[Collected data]
^^^^^^^^^^^^^^^^

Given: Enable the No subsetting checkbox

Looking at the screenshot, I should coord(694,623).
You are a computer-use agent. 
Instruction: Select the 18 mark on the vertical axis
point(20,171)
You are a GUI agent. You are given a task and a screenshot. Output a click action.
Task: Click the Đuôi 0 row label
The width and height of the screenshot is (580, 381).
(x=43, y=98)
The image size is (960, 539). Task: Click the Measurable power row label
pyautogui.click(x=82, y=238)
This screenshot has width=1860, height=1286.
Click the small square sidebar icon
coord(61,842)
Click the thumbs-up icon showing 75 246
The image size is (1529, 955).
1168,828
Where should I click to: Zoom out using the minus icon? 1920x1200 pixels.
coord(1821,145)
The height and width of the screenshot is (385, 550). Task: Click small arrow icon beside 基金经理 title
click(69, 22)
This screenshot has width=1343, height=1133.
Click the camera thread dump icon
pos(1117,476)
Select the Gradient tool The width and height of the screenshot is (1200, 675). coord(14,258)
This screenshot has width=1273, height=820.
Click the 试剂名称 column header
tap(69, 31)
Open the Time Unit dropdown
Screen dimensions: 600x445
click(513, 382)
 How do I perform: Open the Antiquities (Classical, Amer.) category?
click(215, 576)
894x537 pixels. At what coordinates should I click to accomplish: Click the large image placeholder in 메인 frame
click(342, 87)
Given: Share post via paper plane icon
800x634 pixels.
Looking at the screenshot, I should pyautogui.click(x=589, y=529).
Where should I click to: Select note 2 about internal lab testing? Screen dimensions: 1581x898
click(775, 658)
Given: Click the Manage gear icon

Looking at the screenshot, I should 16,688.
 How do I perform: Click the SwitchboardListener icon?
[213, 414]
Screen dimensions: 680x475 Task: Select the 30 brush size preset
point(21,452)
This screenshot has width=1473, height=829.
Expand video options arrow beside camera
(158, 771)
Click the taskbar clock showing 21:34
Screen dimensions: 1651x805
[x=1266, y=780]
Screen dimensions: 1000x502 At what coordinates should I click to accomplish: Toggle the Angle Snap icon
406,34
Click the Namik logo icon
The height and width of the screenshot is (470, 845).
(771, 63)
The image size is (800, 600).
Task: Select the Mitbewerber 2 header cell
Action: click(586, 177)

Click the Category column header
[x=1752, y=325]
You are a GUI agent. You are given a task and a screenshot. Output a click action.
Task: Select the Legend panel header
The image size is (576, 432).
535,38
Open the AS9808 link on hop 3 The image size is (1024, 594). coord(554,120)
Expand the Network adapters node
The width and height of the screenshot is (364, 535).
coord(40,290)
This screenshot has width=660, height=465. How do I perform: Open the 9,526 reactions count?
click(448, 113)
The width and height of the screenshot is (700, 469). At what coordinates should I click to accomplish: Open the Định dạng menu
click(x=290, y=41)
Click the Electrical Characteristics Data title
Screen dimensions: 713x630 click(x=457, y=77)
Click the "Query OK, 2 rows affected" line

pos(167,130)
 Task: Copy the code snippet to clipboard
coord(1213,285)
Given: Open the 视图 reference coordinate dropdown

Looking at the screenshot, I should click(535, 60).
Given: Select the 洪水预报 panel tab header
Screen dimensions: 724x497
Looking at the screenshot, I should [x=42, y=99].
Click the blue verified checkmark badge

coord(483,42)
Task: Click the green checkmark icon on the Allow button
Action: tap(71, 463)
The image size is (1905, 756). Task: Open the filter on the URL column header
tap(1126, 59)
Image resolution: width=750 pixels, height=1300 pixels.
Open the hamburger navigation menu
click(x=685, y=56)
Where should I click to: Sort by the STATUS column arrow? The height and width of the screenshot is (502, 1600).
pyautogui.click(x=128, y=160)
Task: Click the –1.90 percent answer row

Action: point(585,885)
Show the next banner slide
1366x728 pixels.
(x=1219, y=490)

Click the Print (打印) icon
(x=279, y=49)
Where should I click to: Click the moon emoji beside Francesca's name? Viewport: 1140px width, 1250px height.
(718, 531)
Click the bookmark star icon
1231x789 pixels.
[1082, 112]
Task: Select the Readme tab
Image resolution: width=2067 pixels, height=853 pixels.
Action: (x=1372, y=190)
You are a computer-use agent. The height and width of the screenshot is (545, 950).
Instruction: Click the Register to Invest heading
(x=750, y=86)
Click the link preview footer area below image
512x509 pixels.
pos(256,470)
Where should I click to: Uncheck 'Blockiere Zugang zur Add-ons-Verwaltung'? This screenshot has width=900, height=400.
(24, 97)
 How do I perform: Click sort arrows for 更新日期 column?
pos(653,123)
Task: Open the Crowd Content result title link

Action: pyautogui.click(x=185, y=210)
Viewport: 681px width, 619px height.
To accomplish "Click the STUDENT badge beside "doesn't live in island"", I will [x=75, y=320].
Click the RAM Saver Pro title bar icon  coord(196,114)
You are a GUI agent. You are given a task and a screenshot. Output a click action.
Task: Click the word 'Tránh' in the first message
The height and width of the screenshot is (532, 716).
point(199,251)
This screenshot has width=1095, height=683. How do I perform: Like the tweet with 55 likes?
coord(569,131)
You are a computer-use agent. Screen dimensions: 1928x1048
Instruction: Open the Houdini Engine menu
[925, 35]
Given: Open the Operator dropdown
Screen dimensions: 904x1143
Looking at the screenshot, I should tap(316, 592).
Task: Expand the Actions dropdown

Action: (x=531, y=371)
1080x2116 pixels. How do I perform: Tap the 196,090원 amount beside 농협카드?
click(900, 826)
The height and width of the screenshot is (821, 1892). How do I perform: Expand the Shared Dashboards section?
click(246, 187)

^^^^^^^^^^^^^^^^

PROBLEM DESCRIPTION | Please copy each line above exactly as written.

TASK ANSWER |
Given: Enable the No subsetting checkbox

Looking at the screenshot, I should coord(694,623).
You are a computer-use agent. 
Instruction: Select the 18 mark on the vertical axis
point(20,171)
You are a GUI agent. You are given a task and a screenshot. Output a click action.
Task: Click the Đuôi 0 row label
The width and height of the screenshot is (580, 381).
(x=43, y=98)
The image size is (960, 539). Task: Click the Measurable power row label
pyautogui.click(x=82, y=238)
This screenshot has width=1860, height=1286.
Click the small square sidebar icon
coord(61,842)
Click the thumbs-up icon showing 75 246
The image size is (1529, 955).
1168,828
Where should I click to: Zoom out using the minus icon? 1920x1200 pixels.
coord(1821,145)
The height and width of the screenshot is (385, 550). Task: Click small arrow icon beside 基金经理 title
click(69, 22)
This screenshot has width=1343, height=1133.
Click the camera thread dump icon
pos(1117,476)
Select the Gradient tool The width and height of the screenshot is (1200, 675). coord(14,258)
This screenshot has width=1273, height=820.
Click the 试剂名称 column header
tap(69, 31)
Open the Time Unit dropdown
Screen dimensions: 600x445
click(513, 382)
 How do I perform: Open the Antiquities (Classical, Amer.) category?
click(215, 576)
894x537 pixels. At what coordinates should I click to accomplish: Click the large image placeholder in 메인 frame
click(342, 87)
Given: Share post via paper plane icon
800x634 pixels.
Looking at the screenshot, I should pyautogui.click(x=589, y=529).
Where should I click to: Select note 2 about internal lab testing? Screen dimensions: 1581x898
click(775, 658)
Given: Click the Manage gear icon

Looking at the screenshot, I should 16,688.
 How do I perform: Click the SwitchboardListener icon?
[213, 414]
Screen dimensions: 680x475 Task: Select the 30 brush size preset
point(21,452)
This screenshot has width=1473, height=829.
Expand video options arrow beside camera
(158, 771)
Click the taskbar clock showing 21:34
Screen dimensions: 1651x805
[x=1266, y=780]
Screen dimensions: 1000x502 At what coordinates should I click to accomplish: Toggle the Angle Snap icon
406,34
Click the Namik logo icon
The height and width of the screenshot is (470, 845).
(771, 63)
The image size is (800, 600).
Task: Select the Mitbewerber 2 header cell
Action: click(586, 177)

Click the Category column header
[x=1752, y=325]
You are a GUI agent. You are given a task and a screenshot. Output a click action.
Task: Select the Legend panel header
The image size is (576, 432).
535,38
Open the AS9808 link on hop 3 The image size is (1024, 594). coord(554,120)
Expand the Network adapters node
The width and height of the screenshot is (364, 535).
coord(40,290)
This screenshot has width=660, height=465. How do I perform: Open the 9,526 reactions count?
click(448, 113)
The width and height of the screenshot is (700, 469). At what coordinates should I click to accomplish: Open the Định dạng menu
click(x=290, y=41)
Click the Electrical Characteristics Data title
Screen dimensions: 713x630 click(x=457, y=77)
Click the "Query OK, 2 rows affected" line

pos(167,130)
 Task: Copy the code snippet to clipboard
coord(1213,285)
Given: Open the 视图 reference coordinate dropdown

Looking at the screenshot, I should click(535, 60).
Given: Select the 洪水预报 panel tab header
Screen dimensions: 724x497
Looking at the screenshot, I should [x=42, y=99].
Click the blue verified checkmark badge

coord(483,42)
Task: Click the green checkmark icon on the Allow button
Action: tap(71, 463)
The image size is (1905, 756). Task: Open the filter on the URL column header
tap(1126, 59)
Image resolution: width=750 pixels, height=1300 pixels.
Open the hamburger navigation menu
click(x=685, y=56)
Where should I click to: Sort by the STATUS column arrow? The height and width of the screenshot is (502, 1600).
pyautogui.click(x=128, y=160)
Task: Click the –1.90 percent answer row

Action: point(585,885)
Show the next banner slide
1366x728 pixels.
(x=1219, y=490)

Click the Print (打印) icon
(x=279, y=49)
Where should I click to: Click the moon emoji beside Francesca's name? Viewport: 1140px width, 1250px height.
(718, 531)
Click the bookmark star icon
1231x789 pixels.
[1082, 112]
Task: Select the Readme tab
Image resolution: width=2067 pixels, height=853 pixels.
Action: (x=1372, y=190)
You are a computer-use agent. The height and width of the screenshot is (545, 950).
Instruction: Click the Register to Invest heading
(x=750, y=86)
Click the link preview footer area below image
512x509 pixels.
pos(256,470)
Where should I click to: Uncheck 'Blockiere Zugang zur Add-ons-Verwaltung'? This screenshot has width=900, height=400.
(24, 97)
 How do I perform: Click sort arrows for 更新日期 column?
pos(653,123)
Task: Open the Crowd Content result title link

Action: pyautogui.click(x=185, y=210)
Viewport: 681px width, 619px height.
To accomplish "Click the STUDENT badge beside "doesn't live in island"", I will [x=75, y=320].
Click the RAM Saver Pro title bar icon  coord(196,114)
You are a GUI agent. You are given a task and a screenshot. Output a click action.
Task: Click the word 'Tránh' in the first message
The height and width of the screenshot is (532, 716).
point(199,251)
This screenshot has width=1095, height=683. How do I perform: Like the tweet with 55 likes?
coord(569,131)
You are a computer-use agent. Screen dimensions: 1928x1048
Instruction: Open the Houdini Engine menu
[925, 35]
Given: Open the Operator dropdown
Screen dimensions: 904x1143
Looking at the screenshot, I should tap(316, 592).
Task: Expand the Actions dropdown

Action: (x=531, y=371)
1080x2116 pixels. How do I perform: Tap the 196,090원 amount beside 농협카드?
click(900, 826)
The height and width of the screenshot is (821, 1892). How do I perform: Expand the Shared Dashboards section?
click(246, 187)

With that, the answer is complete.